Generic method with parameters vs. non-generic method with wildcards

Question

According to this entry in the Java Generics FAQ, there are some circumstances where a generic method has no equivalent non-generic method that uses wildcard types. According to that answer,

If a method signature uses multi-level wildcard types then there is always a difference between the generic method signature and the wildcard version of it.

They give the example of a method <T> void print1( List <Box<T>> list), which "requires a list of boxes of the same type." The wildcard version, void print2( List <Box<?>> list), "accepts a heterogenous list of boxes of different types," and thus is not equivalent.
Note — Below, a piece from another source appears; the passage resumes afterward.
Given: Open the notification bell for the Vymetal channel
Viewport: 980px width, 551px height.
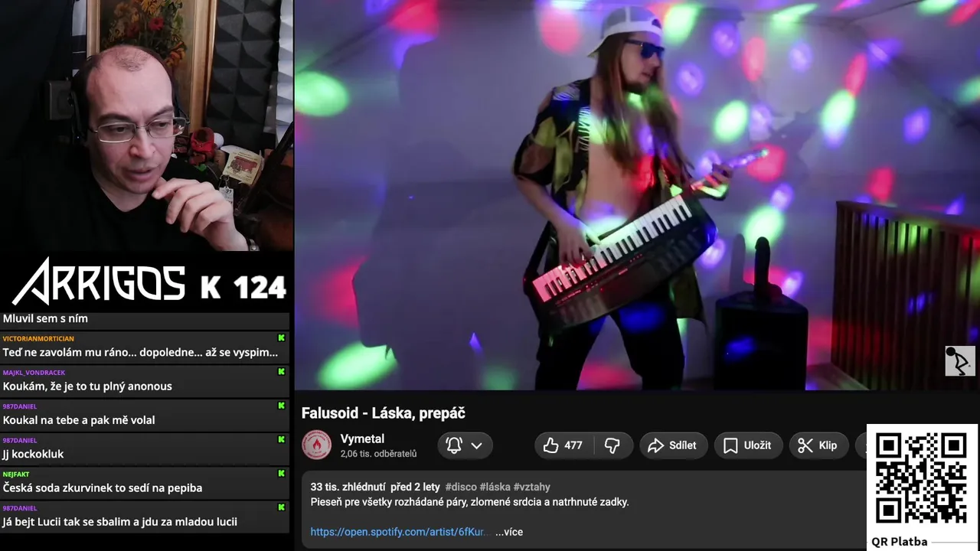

How do you interpret the the differences between the following two method signatures:

 <T extends Iterable<?>> void f(Class<T> x) {}
                         void g(Class<? extends Iterable<?>> x) {}

Intuitively, it seems like these definitions should be equivalent. However, the call f(ArrayList.class) compiles using the first method, but the call g(ArrayList.class) using the second method results in a compile-time error:

g(java.lang.Class<? extends java.lang.Iterable<?>>) in Test
    cannot be applied to (java.lang.Class<java.util.ArrayList>)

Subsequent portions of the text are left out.